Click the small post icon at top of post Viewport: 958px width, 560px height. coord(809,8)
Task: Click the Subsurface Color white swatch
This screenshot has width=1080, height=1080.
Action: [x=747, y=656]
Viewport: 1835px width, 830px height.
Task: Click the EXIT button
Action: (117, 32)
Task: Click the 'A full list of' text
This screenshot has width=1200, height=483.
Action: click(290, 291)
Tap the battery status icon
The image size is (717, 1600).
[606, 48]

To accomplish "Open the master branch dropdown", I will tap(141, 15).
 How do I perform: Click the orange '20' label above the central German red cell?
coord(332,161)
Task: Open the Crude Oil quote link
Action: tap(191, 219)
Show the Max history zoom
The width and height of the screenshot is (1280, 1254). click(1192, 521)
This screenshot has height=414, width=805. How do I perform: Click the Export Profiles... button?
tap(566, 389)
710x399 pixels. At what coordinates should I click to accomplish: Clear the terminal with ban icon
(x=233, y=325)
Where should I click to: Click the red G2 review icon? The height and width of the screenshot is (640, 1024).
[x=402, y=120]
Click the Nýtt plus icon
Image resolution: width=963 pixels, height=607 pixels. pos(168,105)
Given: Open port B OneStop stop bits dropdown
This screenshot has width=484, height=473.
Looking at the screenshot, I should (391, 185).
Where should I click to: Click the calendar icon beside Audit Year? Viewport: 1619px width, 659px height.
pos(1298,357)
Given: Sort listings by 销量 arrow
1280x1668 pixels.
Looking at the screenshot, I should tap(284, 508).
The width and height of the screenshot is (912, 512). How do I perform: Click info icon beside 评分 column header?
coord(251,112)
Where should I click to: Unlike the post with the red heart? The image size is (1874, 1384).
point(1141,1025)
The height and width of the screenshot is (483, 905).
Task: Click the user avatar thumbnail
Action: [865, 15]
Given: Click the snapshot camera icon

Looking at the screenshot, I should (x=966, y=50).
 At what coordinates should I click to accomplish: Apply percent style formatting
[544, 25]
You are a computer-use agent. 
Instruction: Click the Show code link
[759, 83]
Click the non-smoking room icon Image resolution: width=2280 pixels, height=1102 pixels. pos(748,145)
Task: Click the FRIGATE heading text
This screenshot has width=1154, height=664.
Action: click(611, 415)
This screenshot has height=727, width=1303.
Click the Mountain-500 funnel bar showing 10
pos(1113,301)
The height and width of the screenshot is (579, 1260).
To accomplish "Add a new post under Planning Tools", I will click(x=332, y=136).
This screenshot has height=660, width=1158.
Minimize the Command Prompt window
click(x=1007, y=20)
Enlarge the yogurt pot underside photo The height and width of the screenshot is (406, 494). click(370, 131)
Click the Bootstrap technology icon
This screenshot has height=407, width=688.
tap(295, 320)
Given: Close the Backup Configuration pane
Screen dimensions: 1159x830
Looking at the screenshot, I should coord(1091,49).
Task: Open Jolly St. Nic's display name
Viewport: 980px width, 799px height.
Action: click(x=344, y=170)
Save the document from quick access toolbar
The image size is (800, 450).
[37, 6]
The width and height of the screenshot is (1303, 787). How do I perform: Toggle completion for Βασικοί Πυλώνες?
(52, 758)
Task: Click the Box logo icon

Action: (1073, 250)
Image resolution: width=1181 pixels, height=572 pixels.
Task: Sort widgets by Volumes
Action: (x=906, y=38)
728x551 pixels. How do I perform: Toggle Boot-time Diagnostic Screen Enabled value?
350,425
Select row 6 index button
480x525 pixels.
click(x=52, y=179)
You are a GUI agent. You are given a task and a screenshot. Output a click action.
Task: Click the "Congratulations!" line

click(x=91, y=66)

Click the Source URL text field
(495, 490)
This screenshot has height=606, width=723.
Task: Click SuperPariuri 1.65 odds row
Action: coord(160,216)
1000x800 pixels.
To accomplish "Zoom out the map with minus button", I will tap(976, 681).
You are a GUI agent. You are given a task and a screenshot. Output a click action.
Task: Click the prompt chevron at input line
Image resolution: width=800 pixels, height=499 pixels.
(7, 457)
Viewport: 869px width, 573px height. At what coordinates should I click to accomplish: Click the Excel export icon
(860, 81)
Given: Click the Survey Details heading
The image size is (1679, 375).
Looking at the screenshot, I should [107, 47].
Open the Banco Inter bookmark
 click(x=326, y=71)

◇ ◇ ◇ ◇ ◇

§ What you should do: A complete, exact transcription of the records is needed.

§ Result below:
Click the small post icon at top of post Viewport: 958px width, 560px height. coord(809,8)
Task: Click the Subsurface Color white swatch
This screenshot has width=1080, height=1080.
Action: [x=747, y=656]
Viewport: 1835px width, 830px height.
Task: Click the EXIT button
Action: (117, 32)
Task: Click the 'A full list of' text
This screenshot has width=1200, height=483.
Action: click(290, 291)
Tap the battery status icon
The image size is (717, 1600).
[606, 48]

To accomplish "Open the master branch dropdown", I will tap(141, 15).
 How do I perform: Click the orange '20' label above the central German red cell?
coord(332,161)
Task: Open the Crude Oil quote link
Action: tap(191, 219)
Show the Max history zoom
The width and height of the screenshot is (1280, 1254). click(1192, 521)
This screenshot has height=414, width=805. How do I perform: Click the Export Profiles... button?
tap(566, 389)
710x399 pixels. At what coordinates should I click to accomplish: Clear the terminal with ban icon
(x=233, y=325)
Where should I click to: Click the red G2 review icon? The height and width of the screenshot is (640, 1024).
[x=402, y=120]
Click the Nýtt plus icon
Image resolution: width=963 pixels, height=607 pixels. pos(168,105)
Given: Open port B OneStop stop bits dropdown
This screenshot has width=484, height=473.
Looking at the screenshot, I should (391, 185).
Where should I click to: Click the calendar icon beside Audit Year? Viewport: 1619px width, 659px height.
pos(1298,357)
Given: Sort listings by 销量 arrow
1280x1668 pixels.
Looking at the screenshot, I should tap(284, 508).
The width and height of the screenshot is (912, 512). How do I perform: Click info icon beside 评分 column header?
coord(251,112)
Where should I click to: Unlike the post with the red heart? The image size is (1874, 1384).
point(1141,1025)
The height and width of the screenshot is (483, 905).
Task: Click the user avatar thumbnail
Action: [865, 15]
Given: Click the snapshot camera icon

Looking at the screenshot, I should (x=966, y=50).
 At what coordinates should I click to accomplish: Apply percent style formatting
[544, 25]
You are a computer-use agent. 
Instruction: Click the Show code link
[759, 83]
Click the non-smoking room icon Image resolution: width=2280 pixels, height=1102 pixels. pos(748,145)
Task: Click the FRIGATE heading text
This screenshot has width=1154, height=664.
Action: click(611, 415)
This screenshot has height=727, width=1303.
Click the Mountain-500 funnel bar showing 10
pos(1113,301)
The height and width of the screenshot is (579, 1260).
To accomplish "Add a new post under Planning Tools", I will click(x=332, y=136).
This screenshot has height=660, width=1158.
Minimize the Command Prompt window
click(x=1007, y=20)
Enlarge the yogurt pot underside photo The height and width of the screenshot is (406, 494). click(370, 131)
Click the Bootstrap technology icon
This screenshot has height=407, width=688.
tap(295, 320)
Given: Close the Backup Configuration pane
Screen dimensions: 1159x830
Looking at the screenshot, I should coord(1091,49).
Task: Open Jolly St. Nic's display name
Viewport: 980px width, 799px height.
Action: click(x=344, y=170)
Save the document from quick access toolbar
The image size is (800, 450).
[37, 6]
The width and height of the screenshot is (1303, 787). How do I perform: Toggle completion for Βασικοί Πυλώνες?
(52, 758)
Task: Click the Box logo icon

Action: (1073, 250)
Image resolution: width=1181 pixels, height=572 pixels.
Task: Sort widgets by Volumes
Action: (x=906, y=38)
728x551 pixels. How do I perform: Toggle Boot-time Diagnostic Screen Enabled value?
350,425
Select row 6 index button
480x525 pixels.
click(x=52, y=179)
You are a GUI agent. You are given a task and a screenshot. Output a click action.
Task: Click the "Congratulations!" line

click(x=91, y=66)

Click the Source URL text field
(495, 490)
This screenshot has height=606, width=723.
Task: Click SuperPariuri 1.65 odds row
Action: coord(160,216)
1000x800 pixels.
To accomplish "Zoom out the map with minus button", I will tap(976, 681).
You are a GUI agent. You are given a task and a screenshot. Output a click action.
Task: Click the prompt chevron at input line
Image resolution: width=800 pixels, height=499 pixels.
(7, 457)
Viewport: 869px width, 573px height. At what coordinates should I click to accomplish: Click the Excel export icon
(860, 81)
Given: Click the Survey Details heading
The image size is (1679, 375).
Looking at the screenshot, I should [107, 47].
Open the Banco Inter bookmark
 click(x=326, y=71)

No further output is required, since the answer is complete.